§ **GIVEN PROBLEM**
Copy out every line of the listing below word for word, leaving out the pictures.

----

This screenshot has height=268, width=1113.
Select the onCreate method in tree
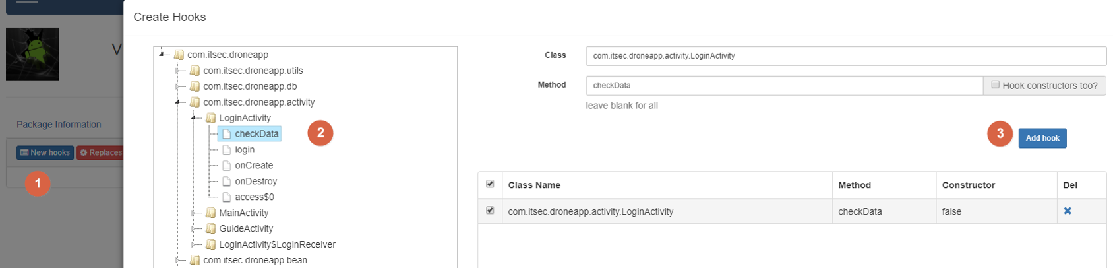click(254, 166)

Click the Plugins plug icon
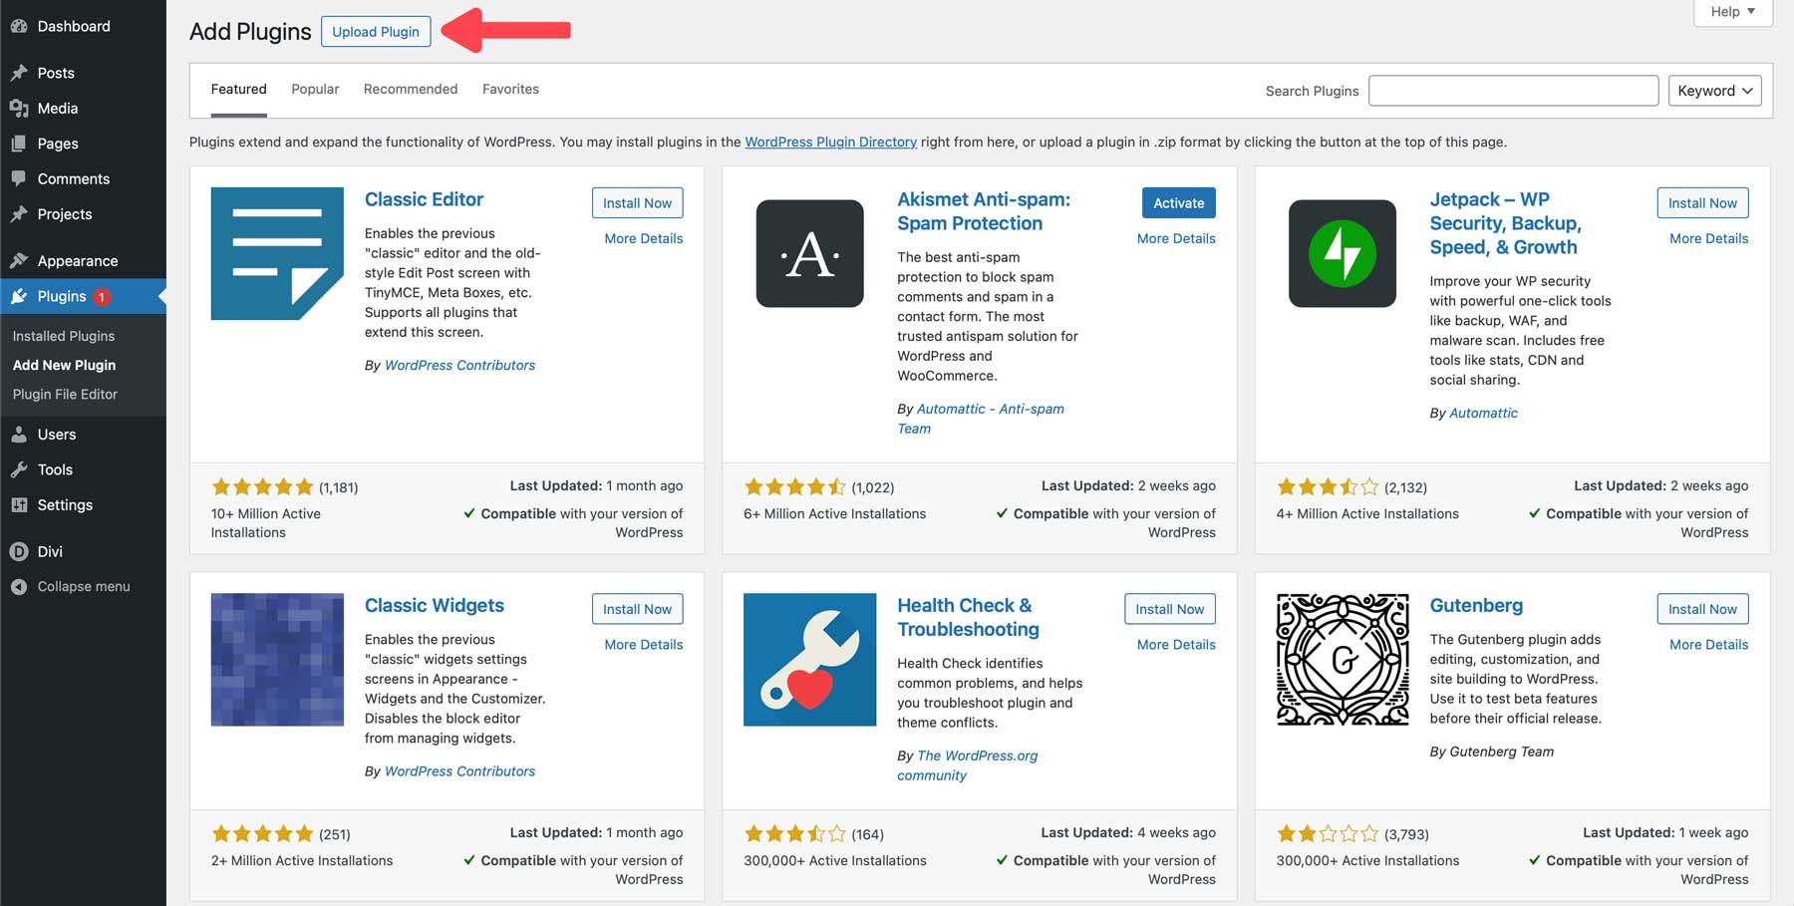point(18,296)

----

§ **TASK ANSWER**
This screenshot has height=268, width=1113.
Select the onCreate method in tree
click(254, 166)

Click the Plugins plug icon
point(18,296)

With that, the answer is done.